I confess to a great deal of confusion regarding the price action since the last FOMC, and I have looked at some of the comments of my brethren Elliott Wave theoreticians… confusion reigns. After the damaging fall in equity prices leading into FOMC, I started to raise the probability of a significant fall in prices from small to probable, but here we are, just a whisker below the record highs. I will have to reassess what this means before I can make any further guess-timations about where we go from here. I will say however that, as unlikely as it seems, the expectation of a significant fall is only eliminated when a new record high is posted – not happened yet. Talk about hanging on to a view for dear life!
Not surprisingly there’s not much on the data front today. We’ve already seen some import price data out of Germany this morning which I believe highlights the disinflationary effect of lower energy prices. The year on year import price index to November is down 2.1%, versus a 0.3% fall previously and -1.8% forecast. At this stage, any Eurozone data signalling lower inflation will give Mr Draghi the ammunition he requires, and it’s particularly helpful if it’s German data. Call me cynical but I suspect Herr Weidman will be slightly less trenchant with his principles if Germany is directly affected. That’s not to say he doesn’t genuinely believe in his position (the ineffectiveness of quantitative easing, and more specifically, the illegality of the ECB buying sovereign bonds).

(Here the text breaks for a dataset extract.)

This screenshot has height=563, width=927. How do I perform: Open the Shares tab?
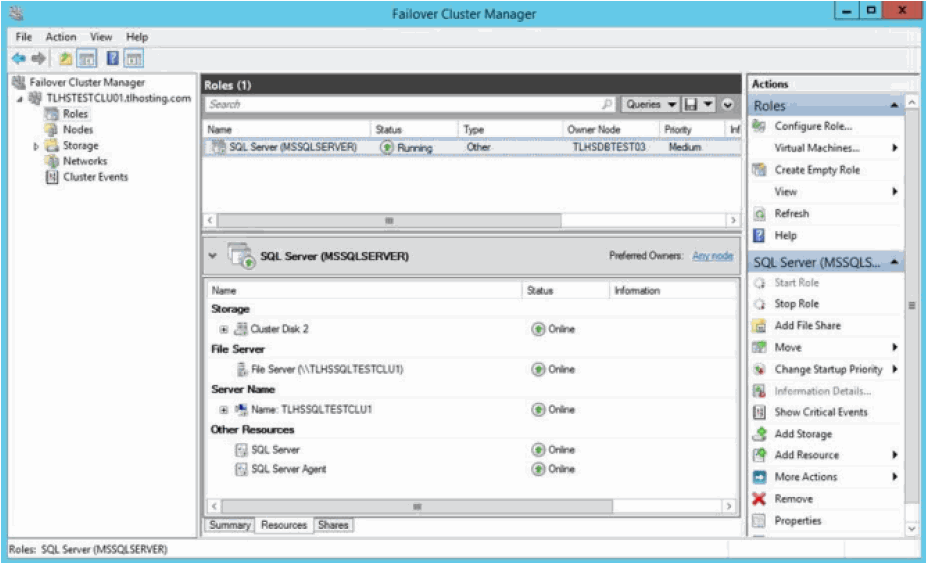click(x=333, y=525)
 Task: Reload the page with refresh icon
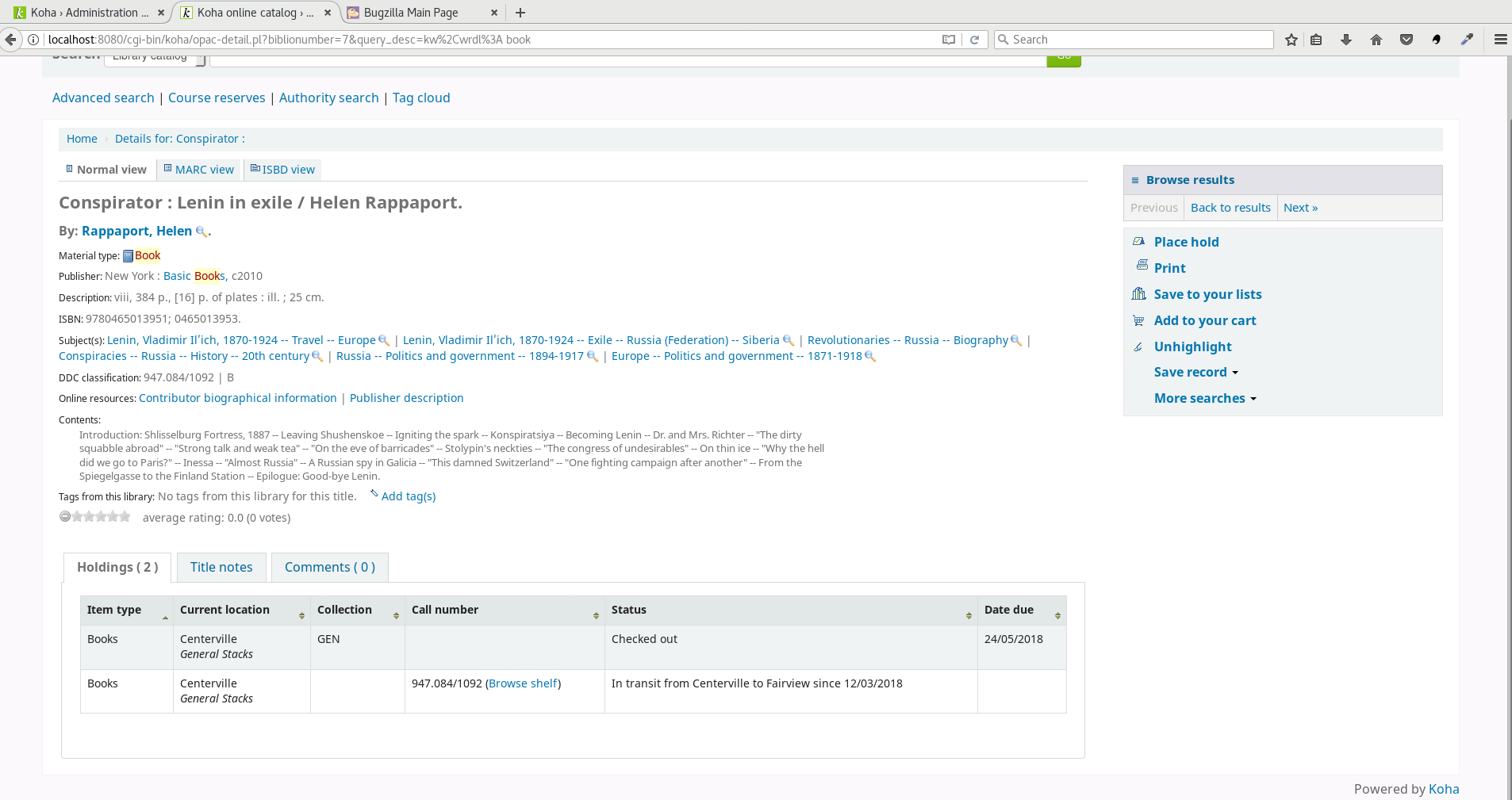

What can we say about the mighty greenback? EUR/USD made a new low last week, which makes it highly likely that the trend is reasserting itself, and further lows should follow. It is worth noting however that the recent general pressure on emerging market currencies appears to have abated. The Russian rouble has made a stunning comeback, and even today it has appreciated 4%. It remains to be seen if this is just a pause or if the crisis will re-gather its strength in the coming weeks.
The last fortnight of the year is a time of very poor liquidity and any moves that occur tend to be of the questionable variety. For now I will view 1.2303 as a EUR/USD short term pivot level, above this level I would call a halt in the short term to the dollar bullish trend, but for now, I would continue to view the path of least resistance as lower for EUR/USD (and higher for the US dollar).